La “commedia drammatica”  dell’autore siciliano è stata recentemente insignita del “Premio Internazionale Salvatore Quasimodo”

[dropcap]«[/dropcap][dropcap]M[/dropcap]io padre partì per la Russia a vent’anni, preso dalla propaganda fascista e, come tanti altri, con una visione distorta della realtà. Capì cosa fosse realmente la guerra  solo quando si trovò a 40 gradi sotto lo zero e con un equipaggiamento inadeguato: non c’è nulla di straordinario nell’uccidere dei propri coetanei». In che modo la letteratura e il teatro hanno raccontato la guerra? E come è possibile guardare ai fatti storici da una nuova prospettiva? Nell’idea del 42enne siciliano Giovanni Bucolo, tecnico di radiologia di professione e autore per passione, il modo migliore per farlo è raccontare la storia dal punto di vista dei suoi protagonisti: i soldati al fronte. È il caso del testo teatrale “L’ultima lettera”, recentemente vincitore del “Premio letterario Internazionale Salvatore Quasimodo”.

LA VICENDA. Tema centrale del dramma teatrale è la vicenda di quattro amici assoldati nell’ARMIR, contingente fascista creato per invadere la Russia. Raccontata attraverso una serie di flashback, che conferiscono al lavoro un approccio quasi cinematografico (del resto l’audiovisivo è tra le grandi passioni dell’autore, già autore di alcuni cortometraggi), la vicenda intreccia passato e presente. «La storia – racconta Bucolo – si sviluppa in due atti, in una serie di flashback, per poi concludersi un ritorno al presente. Qui il protagonista, dopo 50 anni, consegnerà ad Anna l’ultima lettera del suo amato Nino, caduto in battaglia. Si scoprirà, inoltre, perché la missiva non fu consegnata prima e la narrazione si concluderà con la lettura del suo contenuto».

L’OMAGGIO AL  PADRE. Figlio di un reduce della seconda guerra mondiale, Giovanni Bucolo ha voluto omaggiare il padre ambientando “L’ultima lettera” nei luoghi dell’ex URSS. «A ispirarmi sono stati i suoi racconti – chiarisce l’autore – dai quali compresi come i soldati italiani fossero tutt’altro che coscienti di ciò che accadeva loro. Gli elementi autobiografici, tuttavia, sono veramente pochi». Tra questi l’inserimento delle figure delle “madrine di guerra”, che adottavano i soldati in partenza per il fronte che non avevano nessuno cui scrivere. «Dopo 50 anni – continua Bucolo – ho rintracciato colei che fu la “madrina” di mio padre: nonostante fosse ottantenne conservava ancora le sue foto e si ricordava benissimo di lui». Tra le “verità storiche” che emergono da “L’ultima lettera” anche la generosità dei russi. «Fu proprio grazie a questa – spiega ancora lo scrittore – che mio padre sopravvisse, insieme a molti altri soldati italiani». Non è allora casuale che un passaggio dell’ultima lettera ad Anna reciti: «non riesco a sentire nemici i Russi, siamo troppo distanti dal confine italiano per giustificare le nostre azioni».

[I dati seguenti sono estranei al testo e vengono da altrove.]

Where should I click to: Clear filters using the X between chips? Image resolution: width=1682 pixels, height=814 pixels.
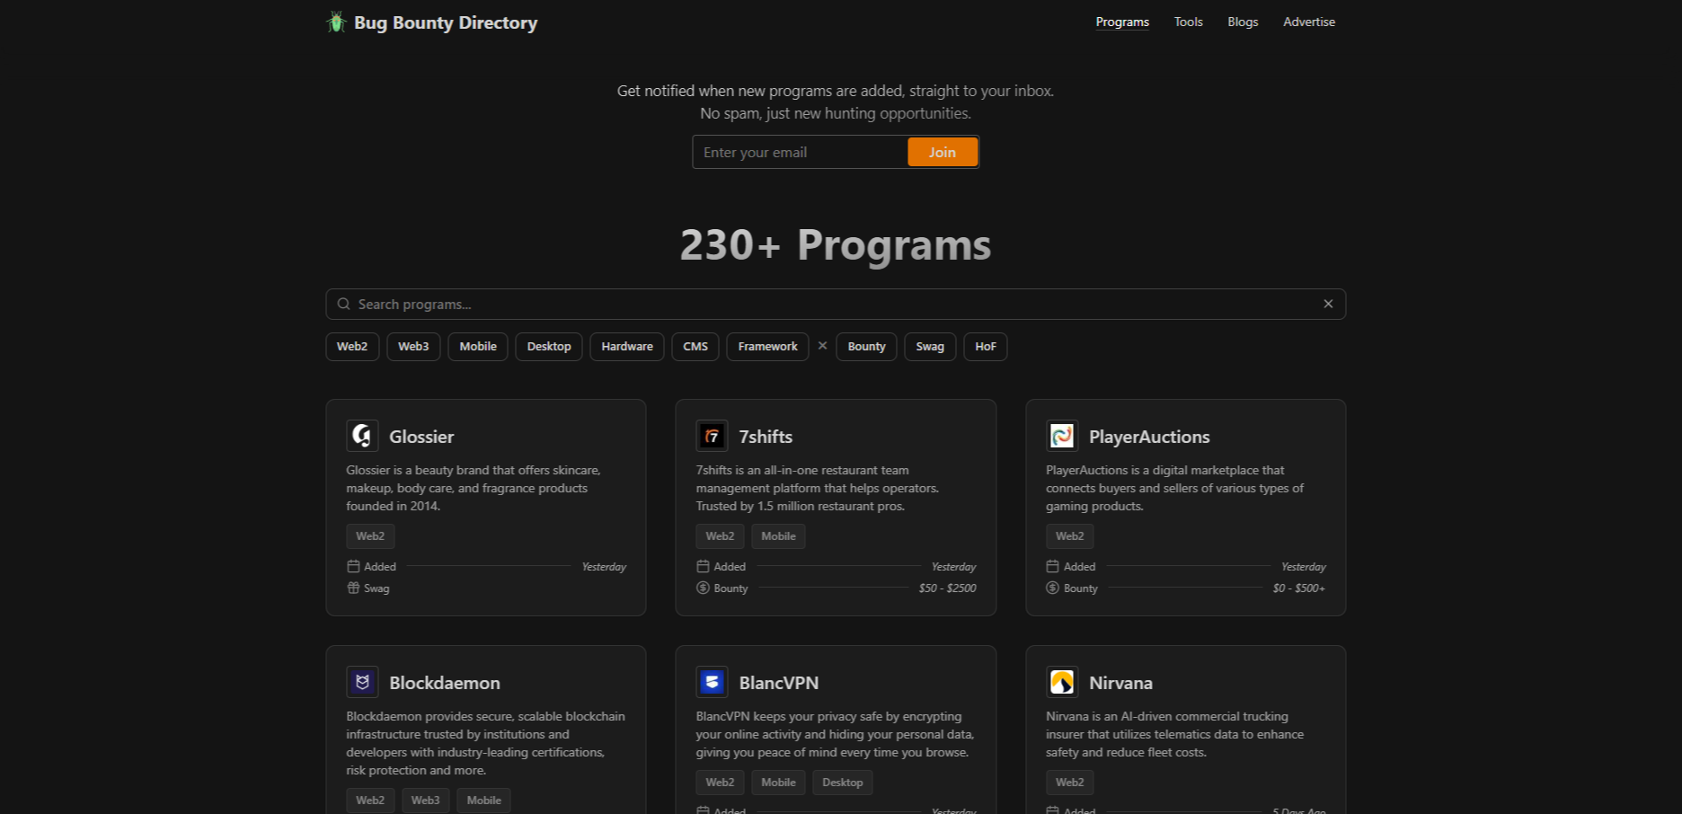[822, 345]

GIOVANI E TEATRO. Il lavoro di Giovanni Bucolo è stato premiato in numerosi concorsi per autori teatrali e rappresentato da più compagnie, specialmente in Sicilia. Ma qual è lo spazio in Italia per i testi inediti? «Contrariamente al resto d’Europa – commenta Giovanni Bucolo – in Italia il teatro non è molto seguito dai giovani. Nelle sale la prevalenza delle poltrone è occupata da over 40» Quale soluzione allora per coinvolgere le nuove generazioni? «L’unica strada è quella di un “teatro interattivo”, con più contaminazioni video e interazioni dirette con il pubblico. È impossibile, nel 2018, pensare ad uno spettacolo tradizionale. Bisogna necessariamente osare di più». Da rinnovare, secondo Bucolo, anche i cartelloni siciliani, troppo ridondanti di titoli di Pirandello e Martoglio, così come la comunicazione stessa, a partire dalle locandine. A decretare un successo, tuttavia, rimane sempre la capacità di raccontare delle buone storie: «se il pubblico, tornando a casa ha la voglia di raccontare ciò che ha visto, allora posso essere soddisfatto del mio operato».